Selection, trans-species polymorphism, and locus identification of major histocompatibility complex class IIβ alleles of New World ranid frogs

Abstract

Genes encoded by the major histocompatibility complex (MHC) play key roles in the vertebrate immune system. However, our understanding of the evolutionary processes and underlying genetic mechanisms shaping these genes is limited in many taxa, including amphibians, a group currently impacted by emerging infectious diseases. To further elucidate the evolution of the MHC in frogs (anurans) and develop tools for population genetics, we surveyed allelic diversity of the MHC class II β1 domain in both genomic and complementary DNA of seven New World species in the genus Rana (Lithobates). To assign locus affiliation to our alleles, we used a “gene walking” technique to obtain intron 2 sequences that flanked MHC class IIβ exon 2. Two distinct intron sequences were recovered, suggesting the presence of at least two class IIβ loci in Rana. We designed a primer pair that successfully amplified an orthologous locus from all seven Rana species. In total, we recovered 13 alleles and documented trans-species polymorphism for four of the alleles.

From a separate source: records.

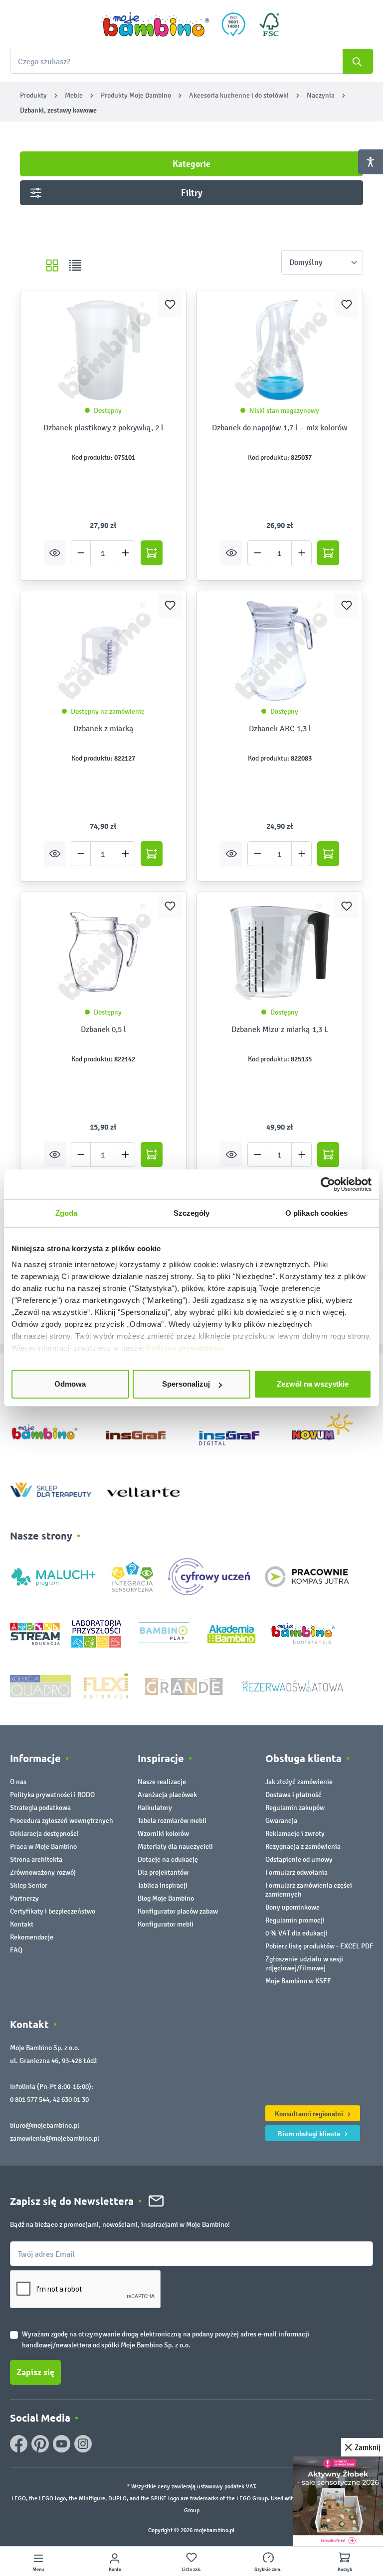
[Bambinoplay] (164, 1633)
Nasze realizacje (162, 1782)
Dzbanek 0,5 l (103, 1029)
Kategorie (191, 163)
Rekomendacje (31, 1937)
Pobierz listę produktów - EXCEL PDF (319, 1946)
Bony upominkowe (292, 1907)
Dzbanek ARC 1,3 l (280, 728)
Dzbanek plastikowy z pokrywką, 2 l (103, 427)
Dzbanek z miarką (103, 728)
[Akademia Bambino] (231, 1633)
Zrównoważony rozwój (43, 1872)
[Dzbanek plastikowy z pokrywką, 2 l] (103, 350)
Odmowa (70, 1384)
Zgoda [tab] (66, 1213)
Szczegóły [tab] (192, 1213)
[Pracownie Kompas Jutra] (306, 1576)
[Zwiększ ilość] (125, 552)
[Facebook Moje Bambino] (18, 2443)
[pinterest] (40, 2443)
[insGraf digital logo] (236, 1430)
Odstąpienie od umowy (299, 1859)
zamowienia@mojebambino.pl (54, 2138)
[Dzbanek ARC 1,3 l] (280, 651)
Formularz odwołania (296, 1872)
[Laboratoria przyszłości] (96, 1633)
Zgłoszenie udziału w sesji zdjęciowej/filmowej (304, 1963)
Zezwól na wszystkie (313, 1384)
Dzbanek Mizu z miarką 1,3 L (279, 1029)
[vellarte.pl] (143, 1487)
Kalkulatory (155, 1807)
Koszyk (345, 2570)
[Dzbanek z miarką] (103, 651)
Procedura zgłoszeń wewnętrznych (61, 1820)
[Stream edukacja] (35, 1633)
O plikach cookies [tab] (316, 1213)
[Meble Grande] (185, 1685)
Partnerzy (24, 1898)
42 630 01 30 (71, 2099)
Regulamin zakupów (295, 1807)
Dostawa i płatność (293, 1795)
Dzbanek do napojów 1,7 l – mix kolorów (280, 427)
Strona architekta (36, 1859)
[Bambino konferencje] (304, 1633)
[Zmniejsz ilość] (81, 552)
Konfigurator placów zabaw (178, 1911)
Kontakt (21, 1924)
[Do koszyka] (152, 552)
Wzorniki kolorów (163, 1833)
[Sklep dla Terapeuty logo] (50, 1487)
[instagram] (83, 2443)
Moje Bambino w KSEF (298, 1981)
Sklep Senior (28, 1885)
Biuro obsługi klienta (310, 2133)
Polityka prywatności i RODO (52, 1795)
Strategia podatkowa (40, 1807)
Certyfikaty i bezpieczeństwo (52, 1911)
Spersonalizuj (186, 1384)
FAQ (16, 1950)
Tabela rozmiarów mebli (172, 1820)
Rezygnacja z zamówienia (303, 1846)
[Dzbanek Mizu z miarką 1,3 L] (280, 952)
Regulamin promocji (295, 1920)
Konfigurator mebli (165, 1924)
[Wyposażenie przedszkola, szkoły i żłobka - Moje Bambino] (155, 24)
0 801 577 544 (29, 2099)
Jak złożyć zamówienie (299, 1782)
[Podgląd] (55, 552)
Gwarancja (281, 1820)
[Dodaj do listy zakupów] (170, 304)
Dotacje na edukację (168, 1859)
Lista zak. (191, 2570)
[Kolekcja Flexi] (105, 1685)
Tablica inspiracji (163, 1885)
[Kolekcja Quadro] (40, 1685)
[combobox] (191, 61)
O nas (18, 1782)
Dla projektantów (163, 1872)
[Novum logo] (329, 1430)
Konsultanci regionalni (310, 2113)
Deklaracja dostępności (44, 1833)
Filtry (191, 192)
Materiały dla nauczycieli (175, 1846)
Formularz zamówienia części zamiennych (308, 1890)
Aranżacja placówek (167, 1795)
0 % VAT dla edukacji (296, 1933)
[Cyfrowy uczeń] (210, 1576)
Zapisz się (35, 2372)
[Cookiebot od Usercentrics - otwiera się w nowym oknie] (328, 1184)
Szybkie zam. (268, 2570)
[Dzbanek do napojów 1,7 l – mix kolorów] (280, 350)
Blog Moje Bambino (166, 1898)
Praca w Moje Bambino (43, 1846)
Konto (115, 2570)
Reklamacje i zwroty (295, 1833)
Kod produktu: (92, 457)
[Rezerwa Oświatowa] (292, 1685)
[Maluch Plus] (53, 1576)
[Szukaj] (358, 61)
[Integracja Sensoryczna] (132, 1576)
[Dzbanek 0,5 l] (103, 952)
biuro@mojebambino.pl (44, 2125)
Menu (38, 2570)
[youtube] (61, 2443)
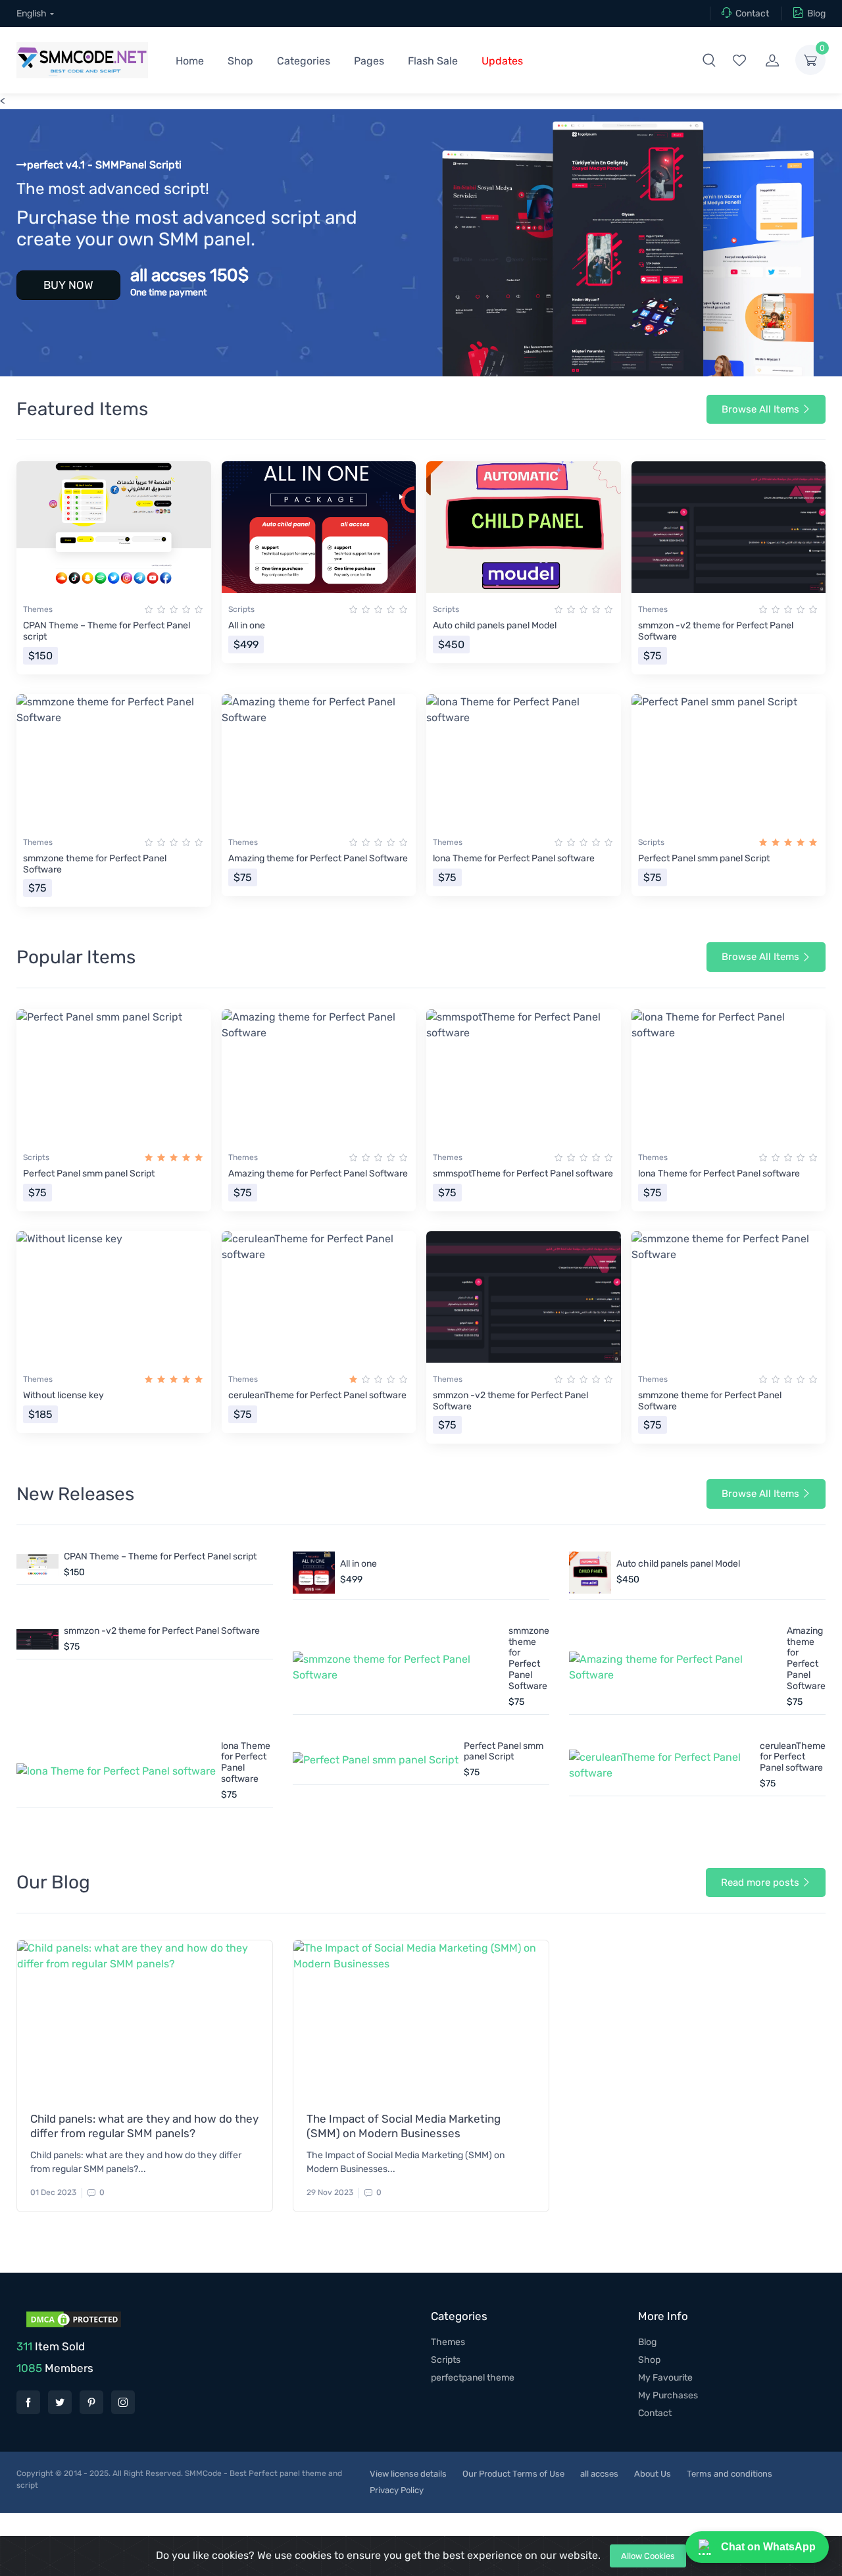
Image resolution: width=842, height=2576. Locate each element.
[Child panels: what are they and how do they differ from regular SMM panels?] (144, 2019)
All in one (246, 625)
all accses (599, 2474)
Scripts (241, 609)
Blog (816, 13)
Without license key (63, 1395)
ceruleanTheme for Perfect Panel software (317, 1395)
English (31, 13)
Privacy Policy (397, 2490)
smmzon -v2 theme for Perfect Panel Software (715, 631)
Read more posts (760, 1882)
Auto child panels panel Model (495, 625)
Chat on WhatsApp (768, 2546)
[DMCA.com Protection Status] (72, 2319)
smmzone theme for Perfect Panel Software (94, 864)
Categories (303, 61)
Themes (38, 609)
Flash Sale (433, 61)
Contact (752, 13)
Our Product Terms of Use (513, 2474)
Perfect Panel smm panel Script (704, 858)
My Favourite (665, 2377)
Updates (502, 61)
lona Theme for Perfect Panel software (514, 858)
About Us (652, 2474)
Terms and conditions (729, 2474)
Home (190, 61)
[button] (709, 60)
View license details (408, 2474)
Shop (240, 61)
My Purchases (668, 2395)
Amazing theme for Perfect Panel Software (318, 858)
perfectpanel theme (472, 2377)
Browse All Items (760, 409)
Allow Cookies (648, 2556)
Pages (369, 61)
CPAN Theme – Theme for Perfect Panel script (106, 631)
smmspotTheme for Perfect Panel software (523, 1173)
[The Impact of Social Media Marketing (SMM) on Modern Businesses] (421, 2019)
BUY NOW (68, 284)
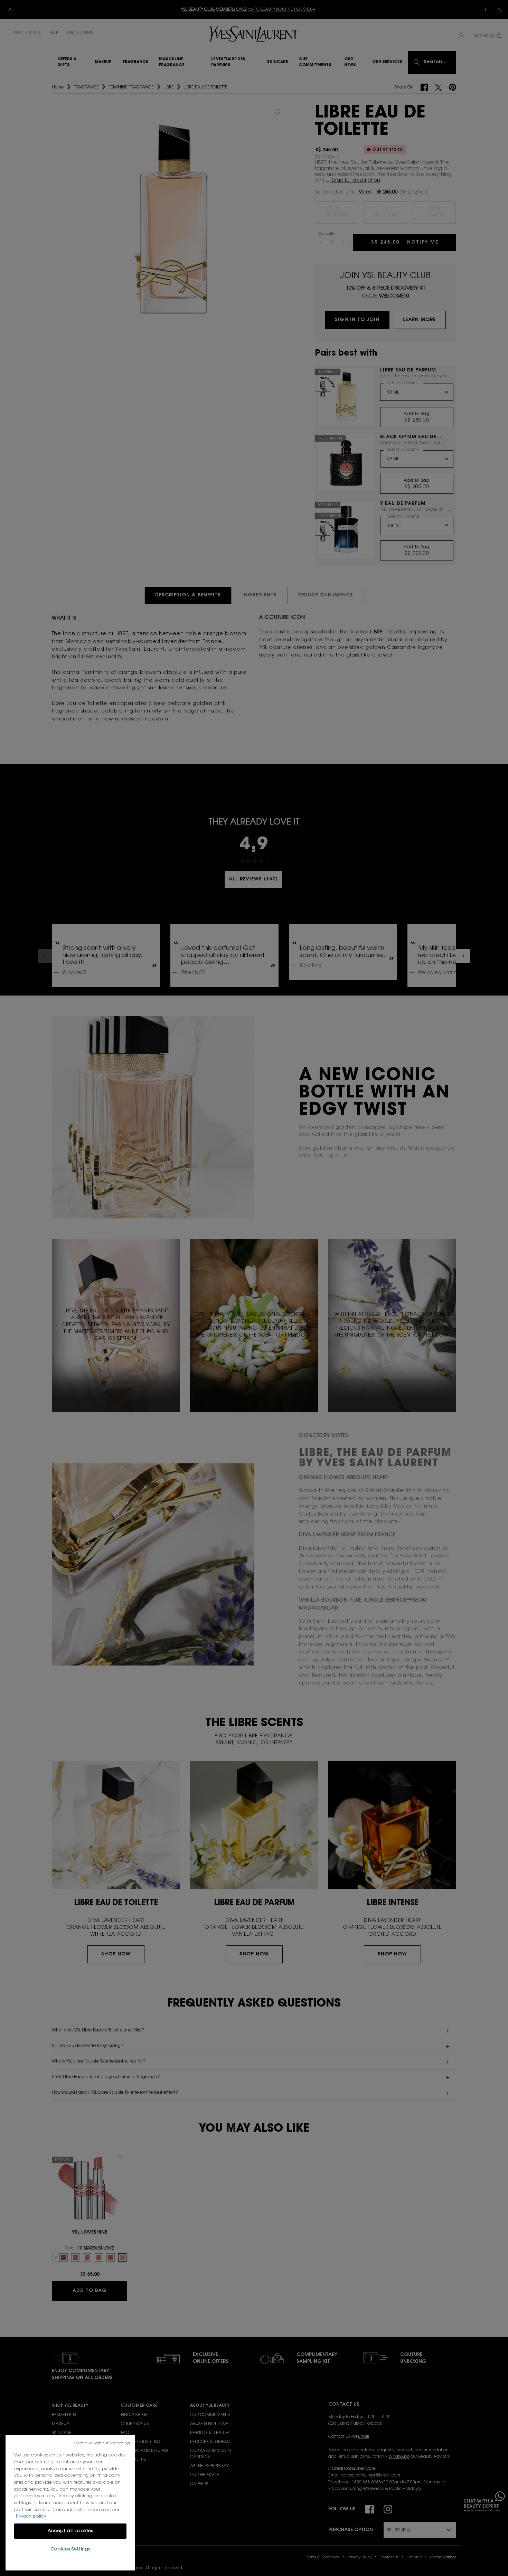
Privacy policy (31, 2516)
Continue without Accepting (102, 2443)
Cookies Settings (70, 2549)
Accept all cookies (70, 2531)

We also found quantitative evidence of selection acting on amino acid residues that are putatively involved in peptide binding and structural stability of the β1 domain of anurans. Our results indicated that primer mismatch can result in polymerase chain reaction (PCR) bias, which influences the number of alleles that are recovered. Using a single locus may minimize PCR bias caused by primer mismatch, and the gene walking technique was an effective approach for generating single-copy orthologous markers necessary for future studies of MHC allelic variation in natural amphibian populations.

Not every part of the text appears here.